With the June Virus Bulletin test, ESET became the first antivirus company in the world to pass 50 tests for VB100 awards.

As consumers I think you should know what the VB100 award means. First of all, a VB100 award does not mean that a product detects 100% of all viruses or malware. The VB test only includes self-replicating code (viruses and worms and potentially some bots). Normal Trojans, spyware, and adware are not in the test. The samples used by Virus Bulletin and most certification bodies are the samples on the Wildlist. The Wildlist organization has reporters throughout the world. If two reporters submit samples of the same virus from different locations then it is placed on the Wildlist.  We know for a fact that there are lots of viruses out there infecting people that are not on the Wildlist.

One of the purposes of the Wildlist is to create a test set that only includes samples that we know are infecting users and actually do work. One of the problems with many tests is that they use files that should not be detected because they are corrupted and do not run. In many cases we have seen harmless text files in test sets as well.

The Wildlist provides a scientifically sound test set. The Wildlist does not provide a statistically significant test set. That is to say that you cannot tell what anti-virus product is best based upon Wildlist testing alone. Even if we could collect every real threat in the world, I don’t think you could decide what product is best based upon any single test. That would be like picking a stock because it had the biggest gain one day.

Another thing to know about the VB100 is that it is essentially a test that all of the anti-virus companies have the answers to in advance. The AV companies have fundamentally the same set of samples before the test.

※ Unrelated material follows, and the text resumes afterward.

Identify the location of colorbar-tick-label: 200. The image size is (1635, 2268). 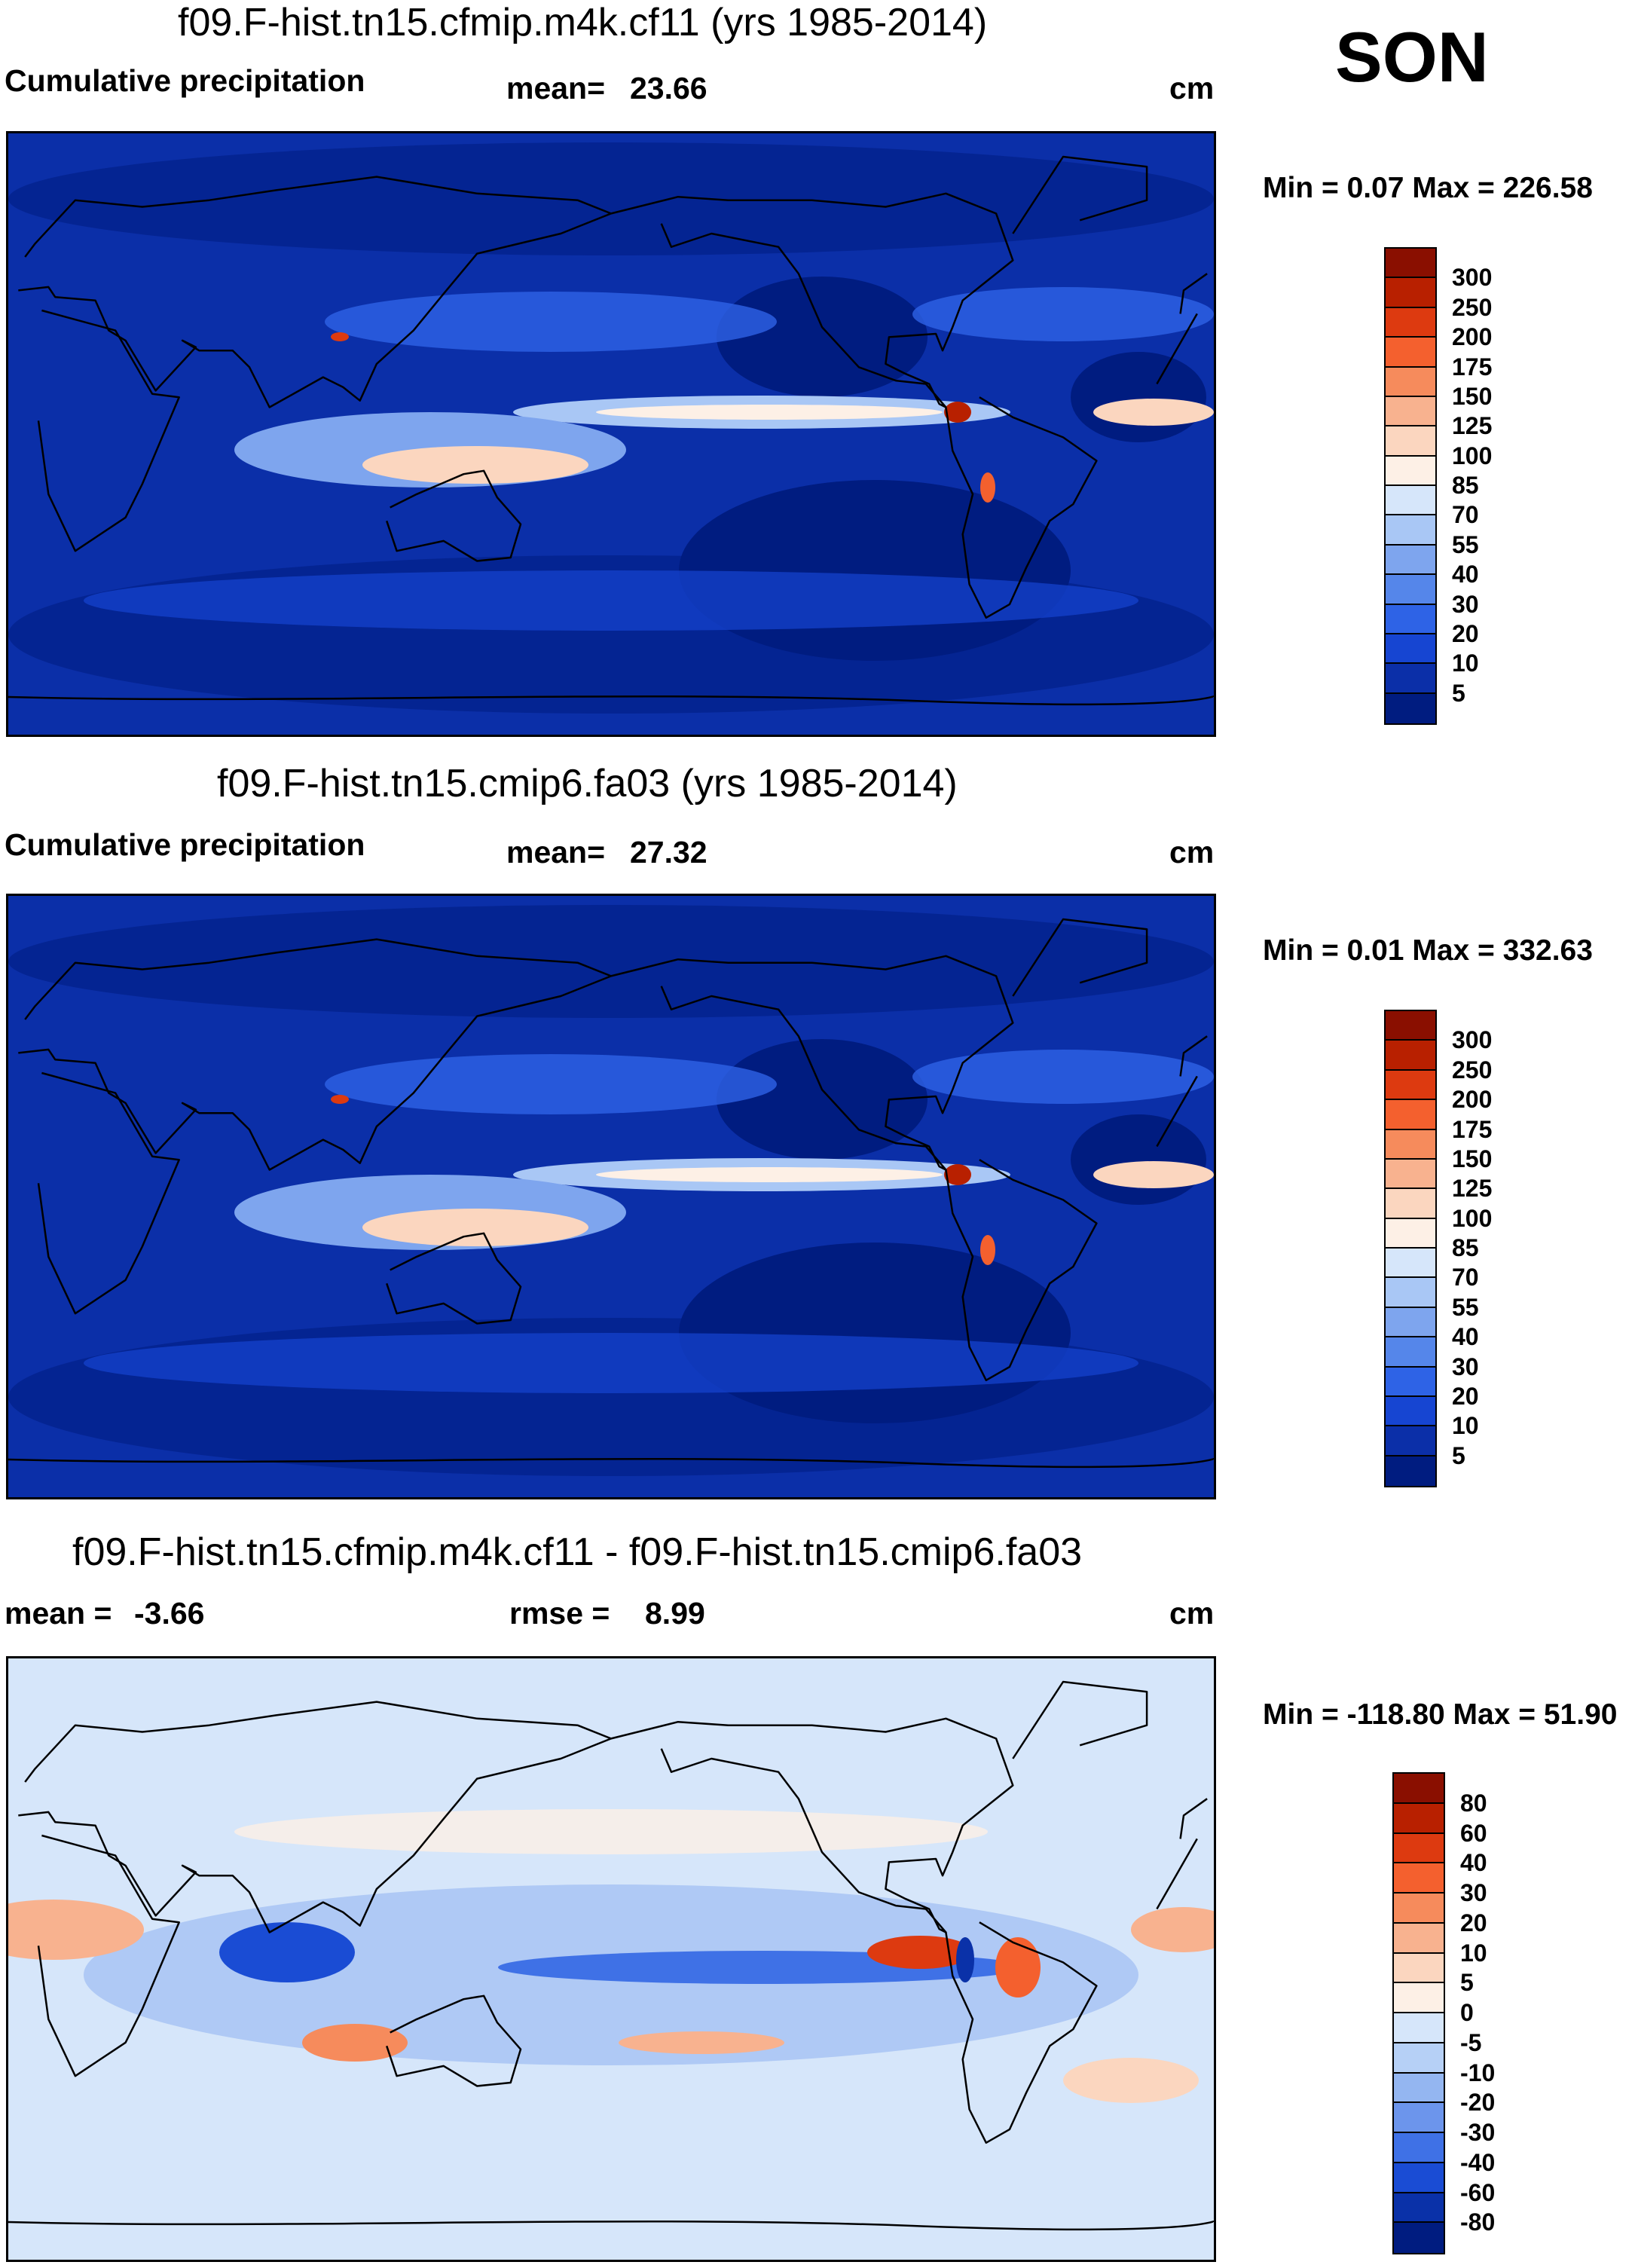
(1473, 337).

In order to obtain a VB100 award a company has to detect all of the samples on the Wildlist and do so with no false positives, both on-demand and on-access.

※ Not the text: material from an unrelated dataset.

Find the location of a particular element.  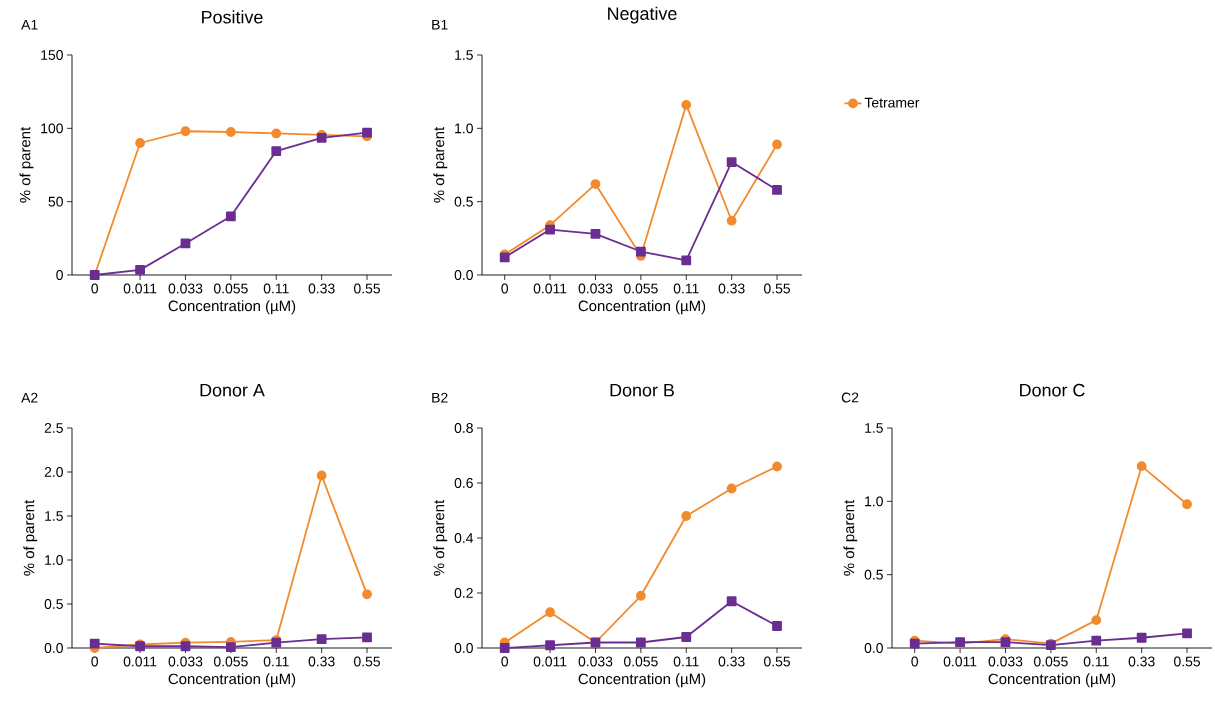

chart-title: Positive is located at coordinates (232, 17).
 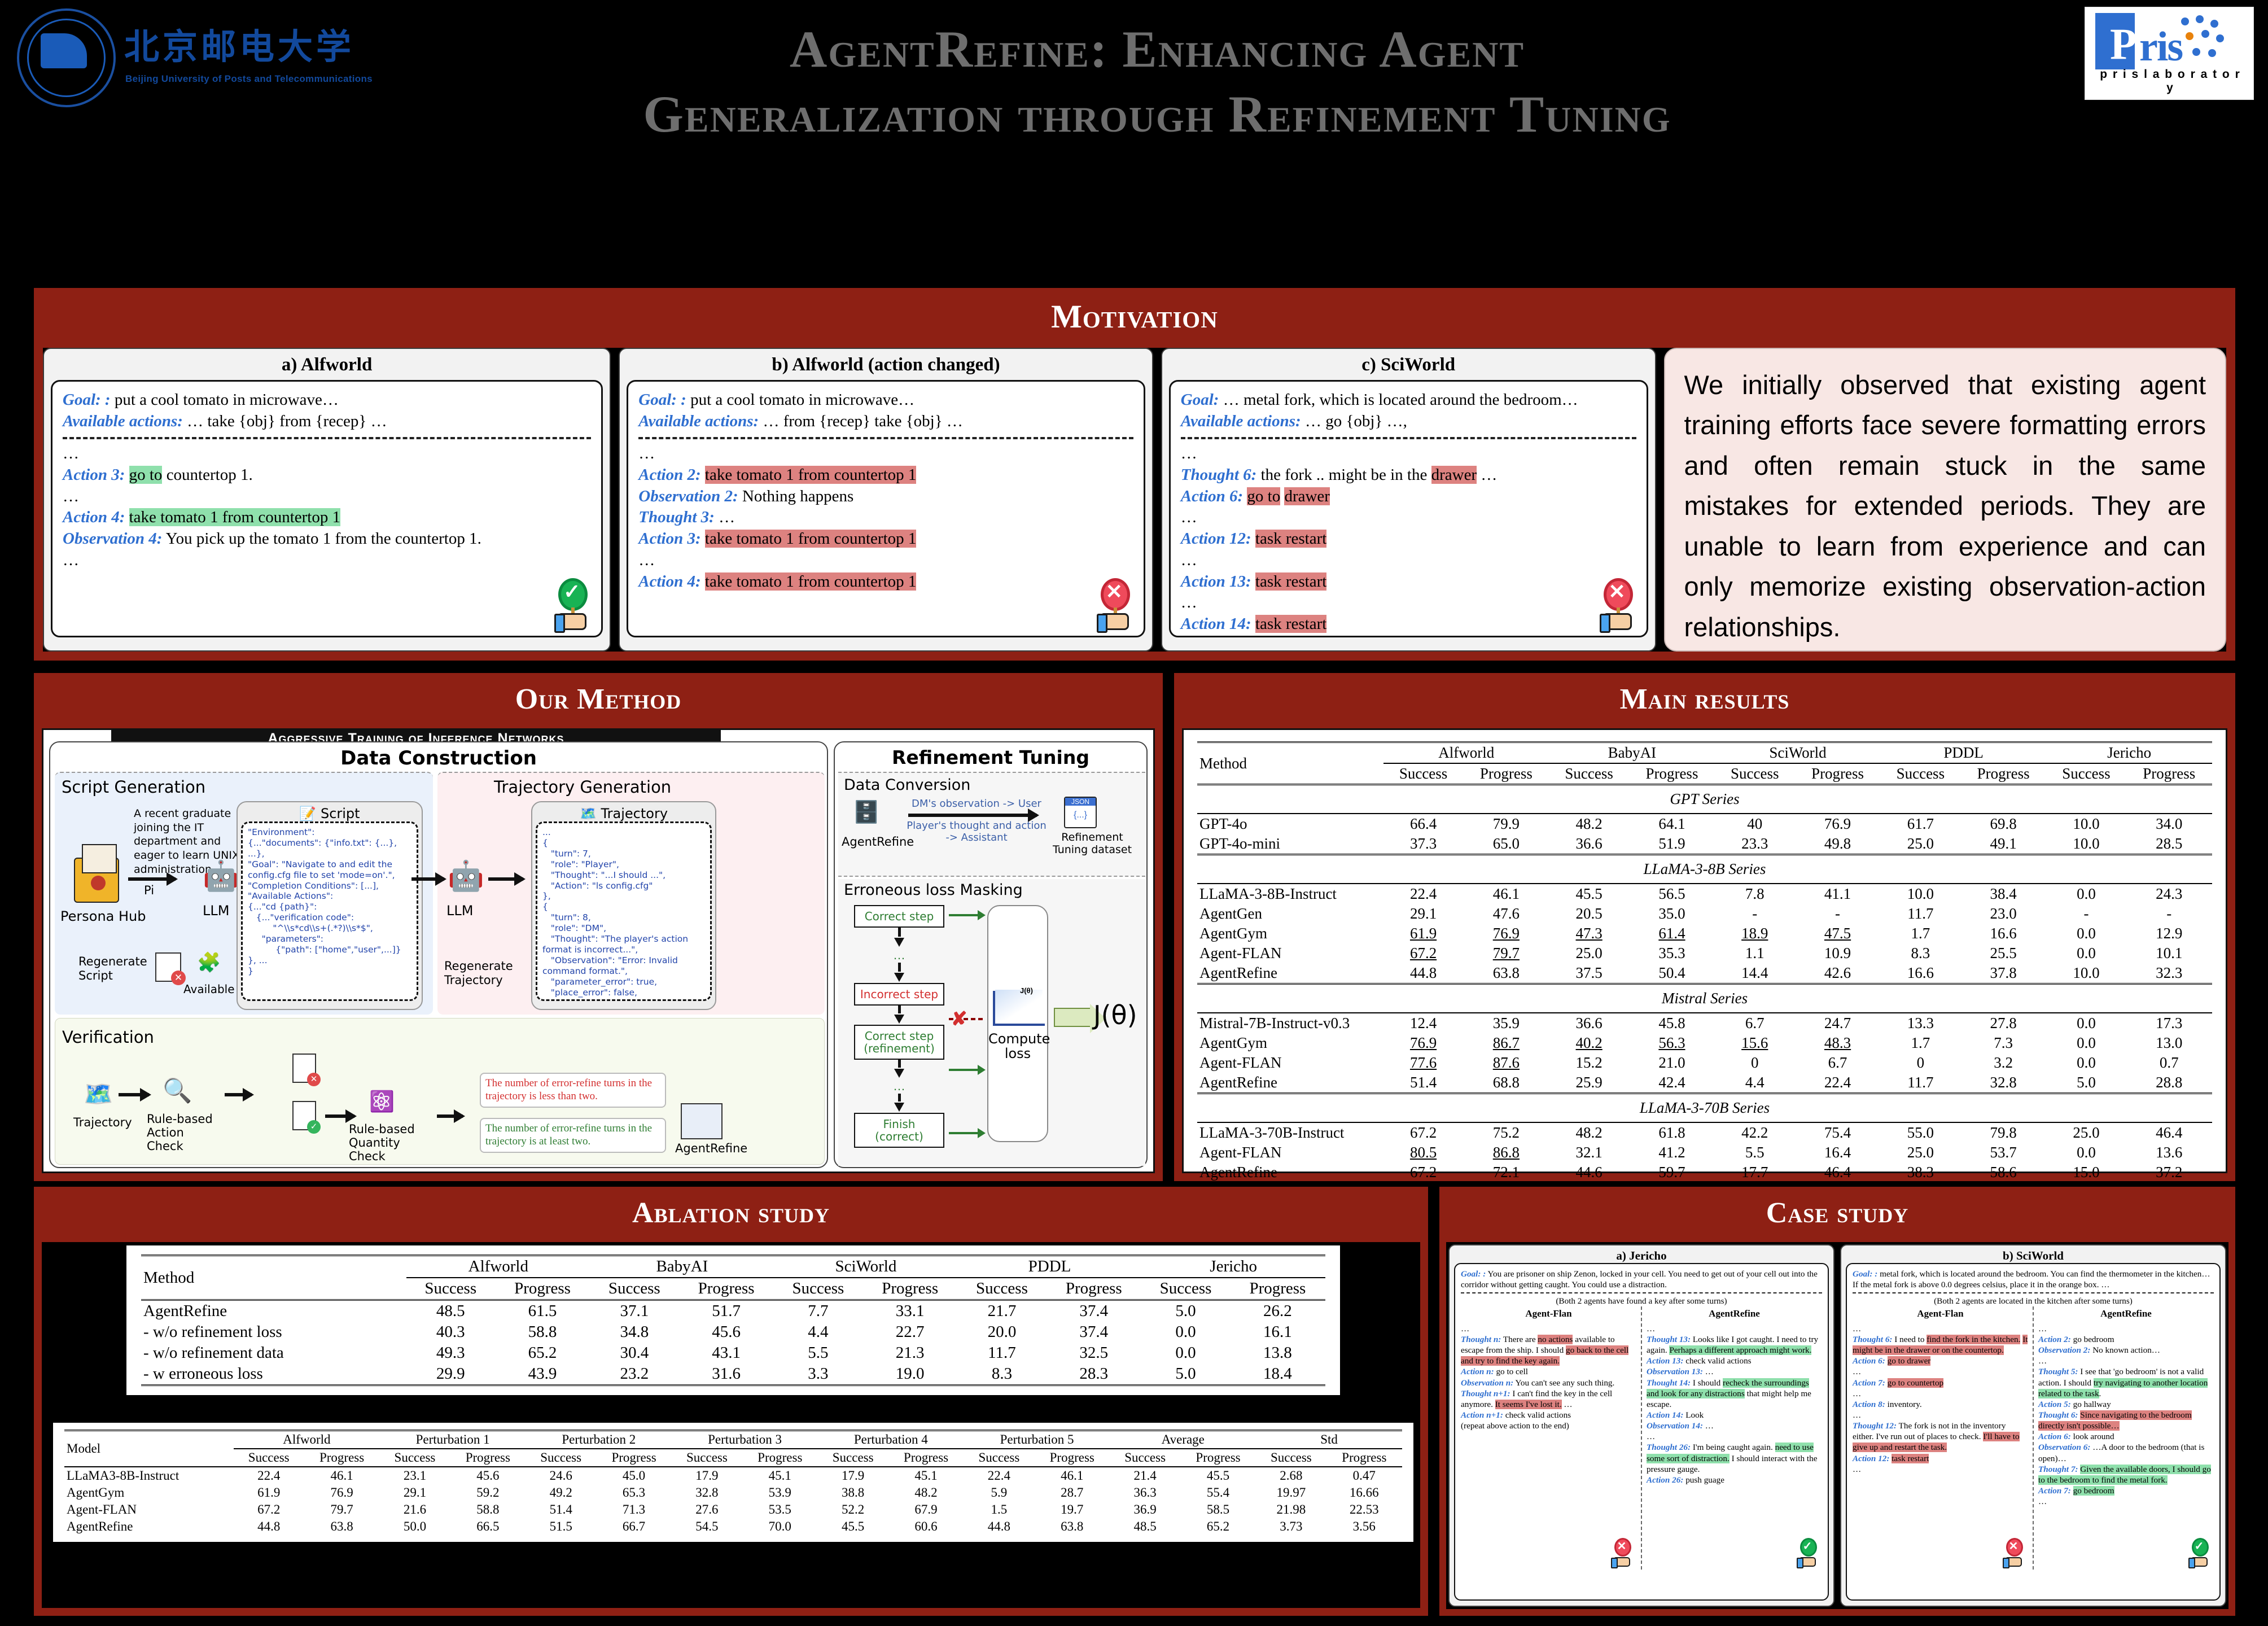 I want to click on table-cell: 18.9, so click(x=1755, y=934).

Most of the critics the VB100 award have obviously never successfully tried to make an antivirus product of even low relative quality. The fact that so many companies fail the tests for missed viruses indicates it actually is a bit more difficult than one might think, especially since the companies have the answers to the test in advance.

50 VB100 awards is a track record and an indication of the dedication of quality that ESET’s developers and researchers have!

There are more difficult tests out there, but you should expect your AV product to be able to deal with the easier tests on a consistent basis, especially since we all know that the samples in the test are really infecting users!